The entries below are to be restated exactly, and their images are to be omitted.

[Start of section]

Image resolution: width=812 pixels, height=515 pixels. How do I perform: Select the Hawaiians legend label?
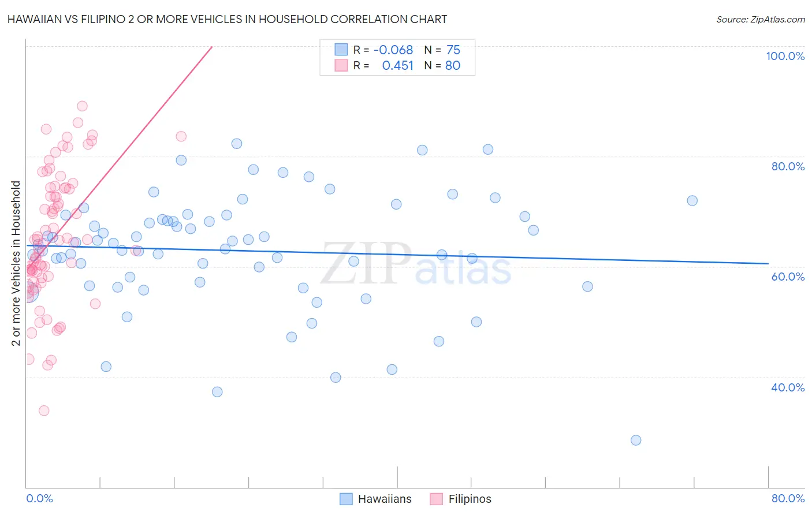pyautogui.click(x=385, y=499)
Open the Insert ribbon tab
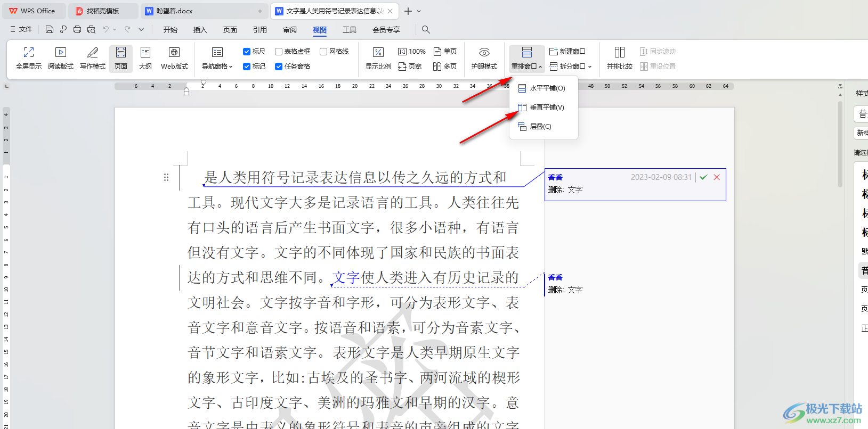The width and height of the screenshot is (868, 429). 200,30
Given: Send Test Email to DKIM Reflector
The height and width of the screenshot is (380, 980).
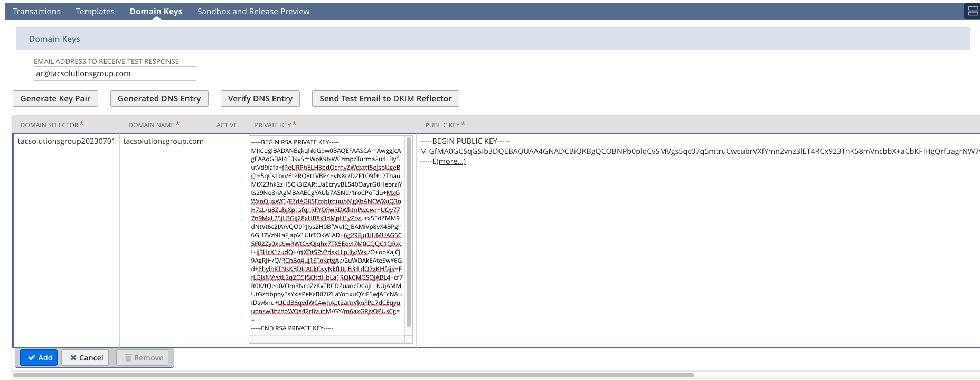Looking at the screenshot, I should pyautogui.click(x=385, y=99).
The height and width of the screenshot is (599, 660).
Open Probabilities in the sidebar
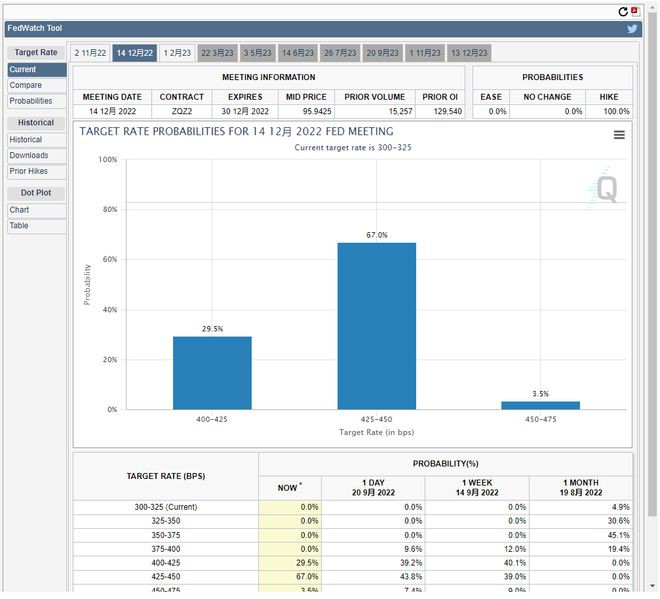point(31,101)
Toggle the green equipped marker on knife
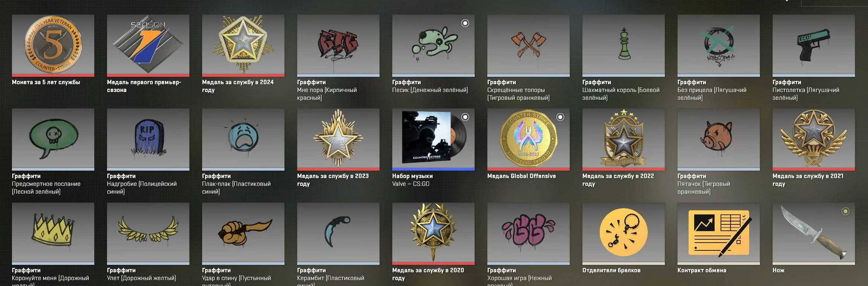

[End of section]

- **Response for this exercise**:
Image resolution: width=812 pixels, height=515 pixels. How do I perform: Select the Hawaiians legend label?
pyautogui.click(x=385, y=499)
Open the Insert ribbon tab
The width and height of the screenshot is (868, 429). 200,30
Given: Send Test Email to DKIM Reflector
The height and width of the screenshot is (380, 980).
Looking at the screenshot, I should pyautogui.click(x=385, y=99).
The height and width of the screenshot is (599, 660).
Open Probabilities in the sidebar
point(31,101)
Toggle the green equipped marker on knife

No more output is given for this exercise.